フラットな

 話題になったマッシュアップ二作品。時系列としては二番目の作品が先だが、一番目の作品から入った私にはそのインパクトが焼き付いている。


本来なら画面上をスクロールするコメントをオフにした動画のほうが印象深い。
吉幾三×Capsule×DaftPunk×BeastieBoys StarrySky - IKZOLOGIC Remix


中田ヤスタカ本人も認めている元祖の作品。
Capsule x Daft Punk x Beastie Boys - Starry Sky YEAH! Remix


 吉幾三を見直したというよりも、誤解していたという表現が正しいのだろう。吉幾三はどの程度のものかとわかっているような気でいた。

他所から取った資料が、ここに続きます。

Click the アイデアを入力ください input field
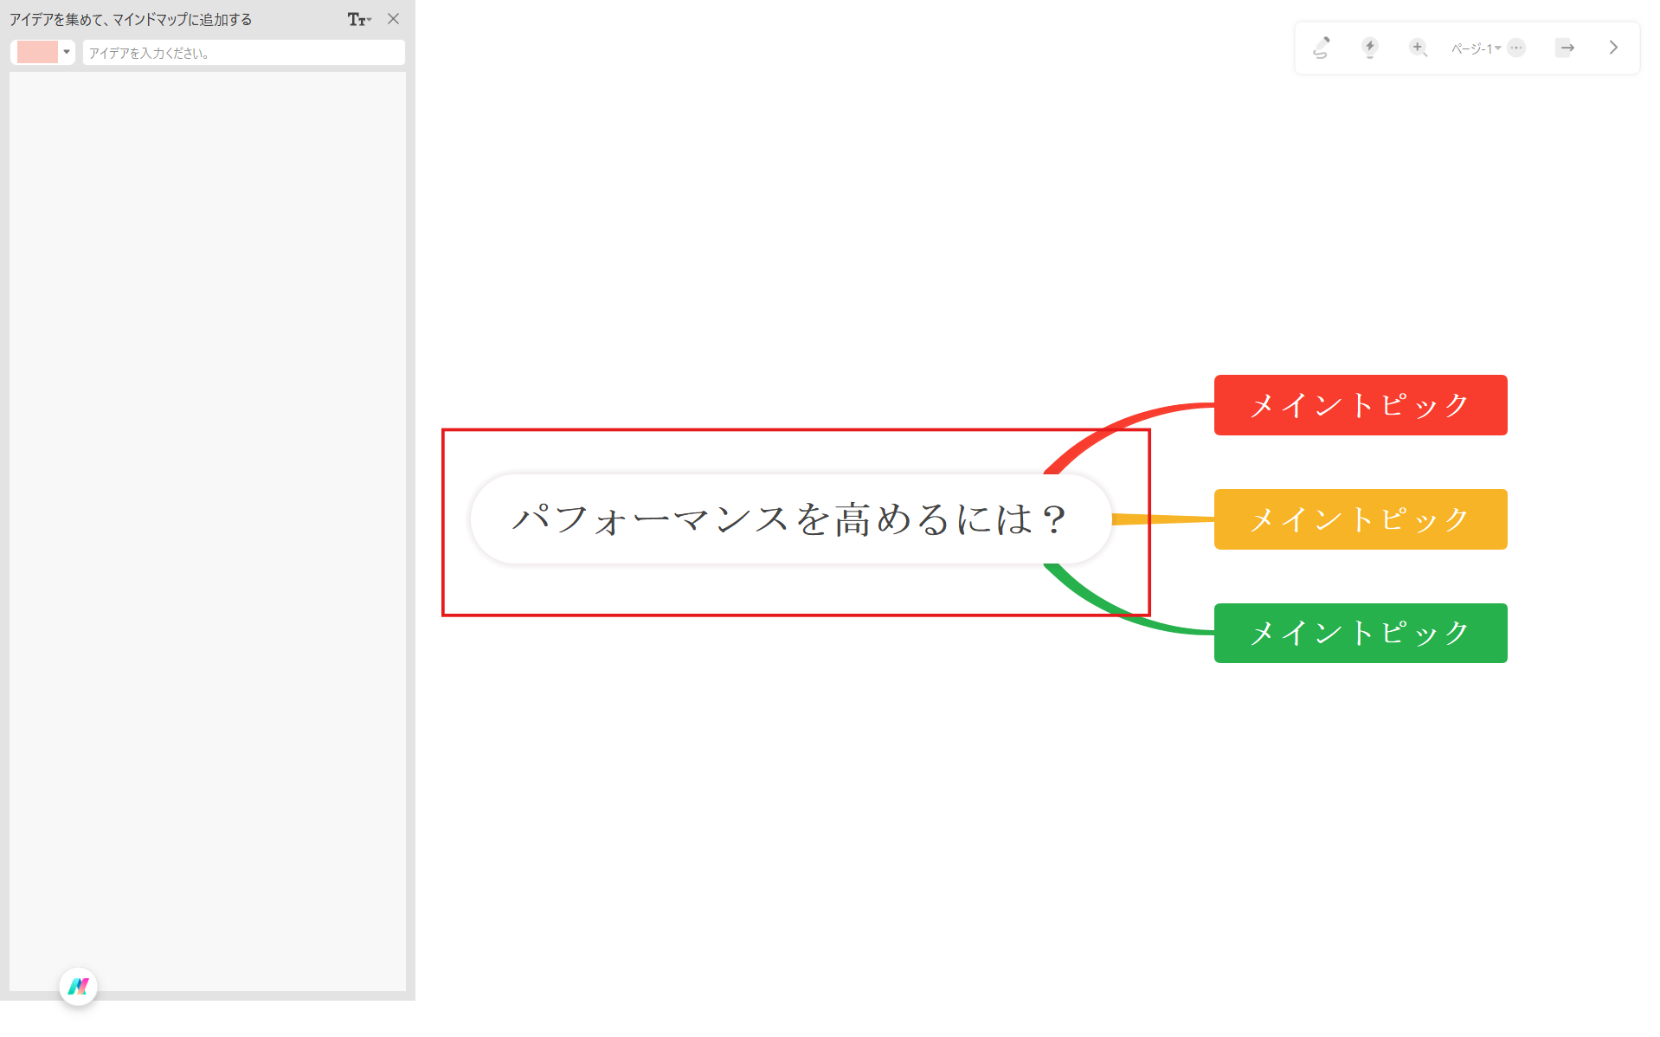This screenshot has width=1660, height=1037. (242, 52)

 それはおよそ他の誰にも、そしてあらゆる物事にあてはまる。「それ」が何であるかは、どこでどういう場でどういうものと、どう振舞うかどう働くかどう効果するのかである。マッシュアップという行為は、わかったような気でいた「それ」自身に関して理解を深めていく行為でもある。相関の組み合わせは方法も対象も無限大なのだから、およそ「それ」に関して全てを知ることは出来ない。


 冒頭の二作品のベースとなっているStarry Skyを作った中田ヤスタカの音楽には、そのマッシュアップ的な成分が含まれている。歌と曲の主従関係を自明とせず、ボーカルを加工して他の音との心地良い組み合わせを探しているような感じ。歌詞カードを見ながら聴くようなものでもない<ボーカル=歌>という固定観念のない、そのスタイルが今後も続きマッシュアップ"的"な音楽を聞かせてほしい。